Hari demi hari telah berlalu tapi pemandangan sikap para pejabat negara ini tetap seakan tak berubah. yak tak jenuh dengan hal yang seperti itu. Coba kia lihat sejenak pemdangan di perbatasan antara Indonesia dengan negara ini. Alangkah indahnya kehidupan di kota Jakarta, mencari air, sumber makanan, listrik, kehidupan yang layak bagi sebagian orang tidak terlalu susah didapat karena akses yang terbilang sentral. Tetapi bagi sebagian orang yang mungkin juga tinggal di Jakarta hal tersebut masih susah didapatkan. Tapi alangkah lebih susah lagi dengan keadaan yang terjadi di perbatasan Indonesia.

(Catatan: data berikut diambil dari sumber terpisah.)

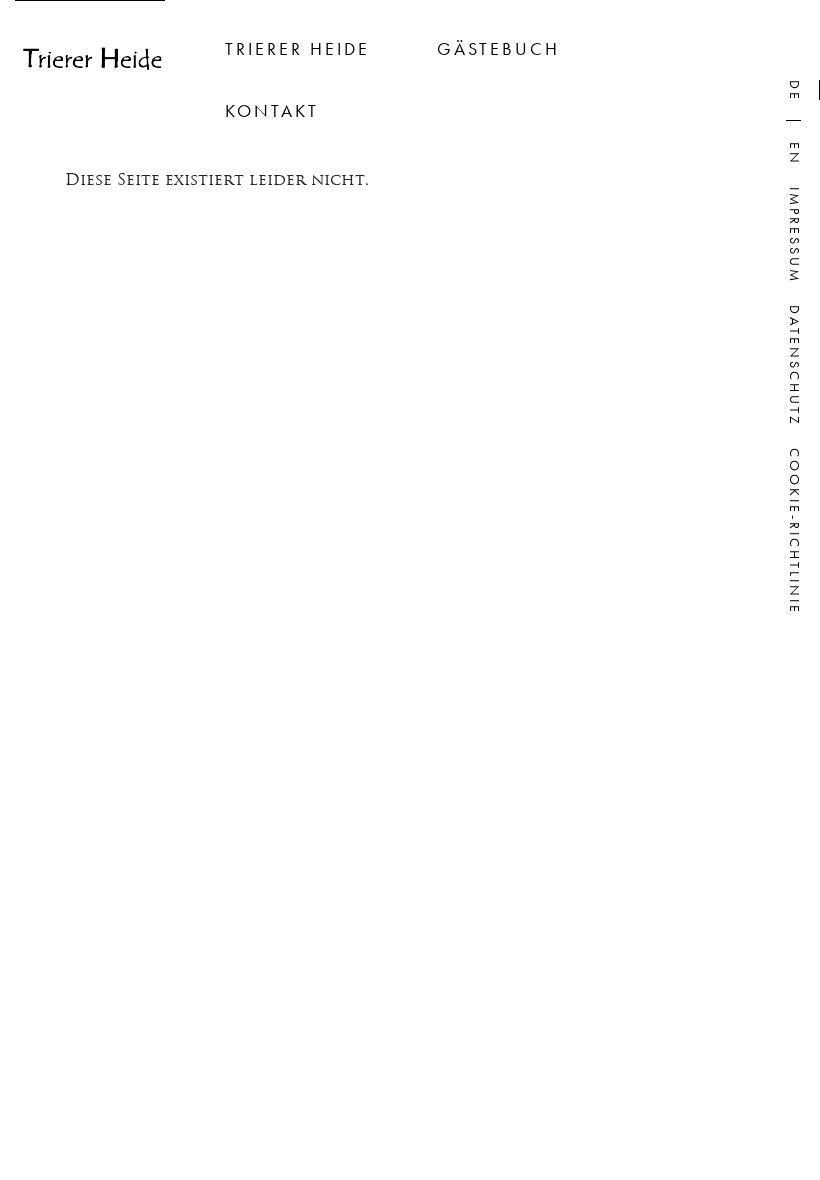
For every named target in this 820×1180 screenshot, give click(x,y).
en (795, 154)
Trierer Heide (297, 48)
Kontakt (272, 110)
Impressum (795, 235)
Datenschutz (795, 366)
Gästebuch (498, 48)
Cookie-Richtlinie (795, 531)
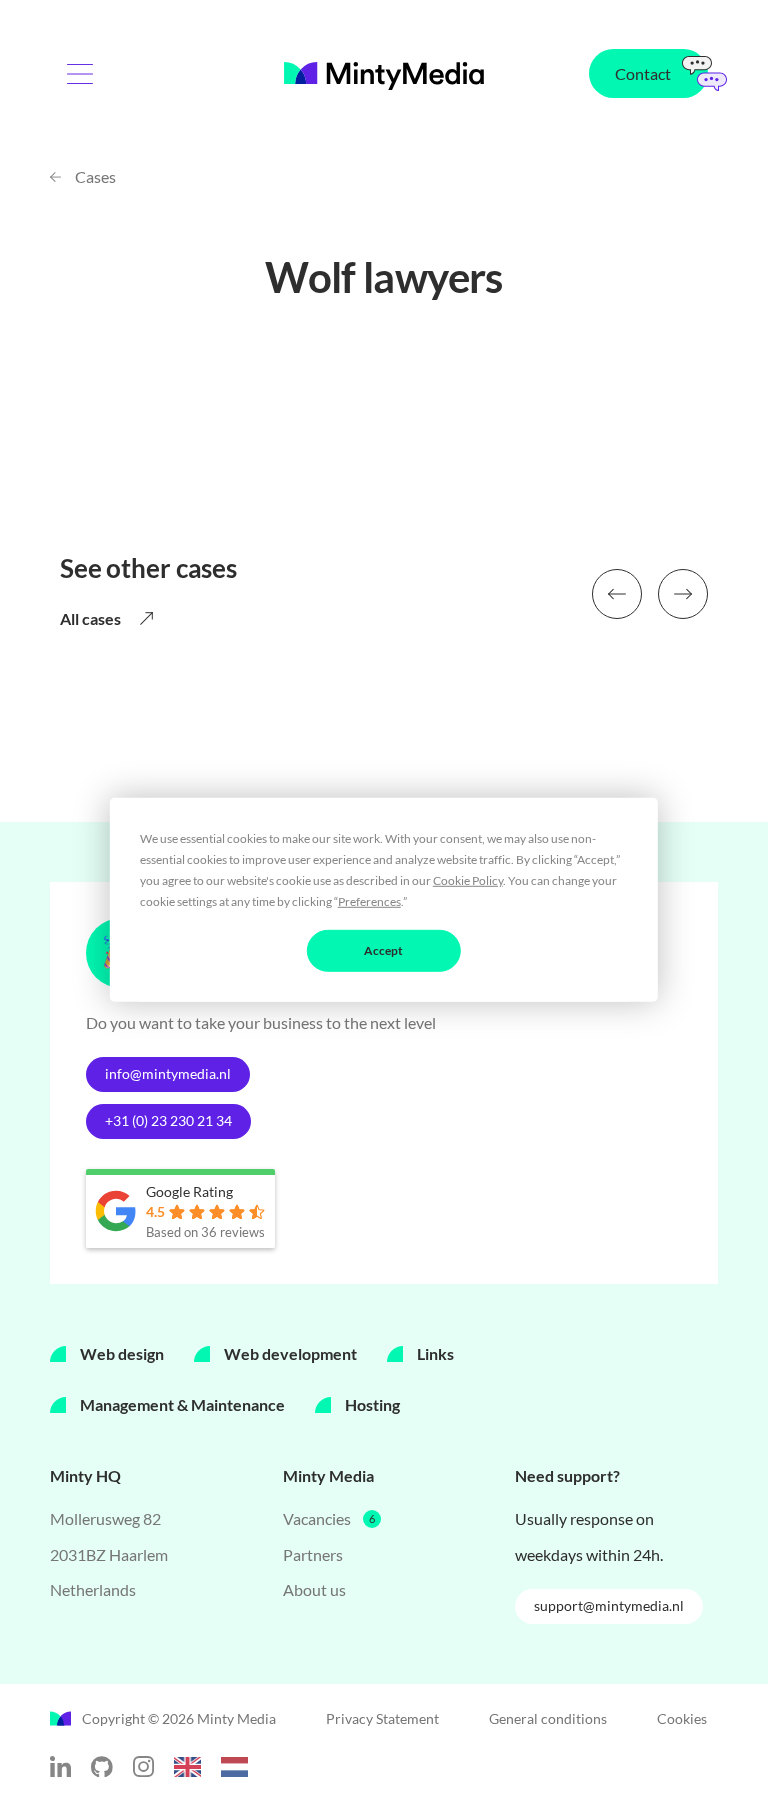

Hal semacam ini memang telah banyak di dokumentasikan oleh media baik cetak, hingga elektronik, tapi hinga sekarang tidak terdengar bagaimana dampaknya setelah diliput oleh media. Tapi jika kita melirik kedalam suatu kasus korupsi, seakan-akan 2 sampai seminggu kedepan pasti banyak sekali yang memberitakan tentang hal itu. Back to the topic, jika saya boleh menelaah kesimpulan dari sebuah film “Tanah Surga…Katanya” bercerita tentang sebuah keluarga yang terdiri dari Bapak, Kakek, dan 2 orang anak yang tinggal disebuah perbatasan Indonesia-Malaysia, tetapi sang bapak dari 2 anak tersebut ingin pindah ke Malaysia dengan mengajak kedua anaknya tersebut, tetapi sang Kakek tidak mau diajak pindah karena sang Kakek cinta dengan Indonesia, masih teringat dibenaknya perjuangannya melawan penjajah ketika saat dulu. Akhirnya sang Kakek membujuk anak yang pertama untuk tetap tinggal di Indonesia sekaligus untuk menemani sang Kakek. Akhirnya bapak, dan anak yang ke-2 memutuskan untuk tinggal di Malaysia berharap mendapatkan kehidupan yang lebih baik daripada saat itu. Sang kakek dan anak yang pertama teap tinggal di Indonesia meskipun kehidupan disana sangat sulit. Hingga pada akhirnya sang kakek meninggal akibat terbatasnya akses kesehatan serta pelayanan kesehatan yang terlampau jauh jaraknya.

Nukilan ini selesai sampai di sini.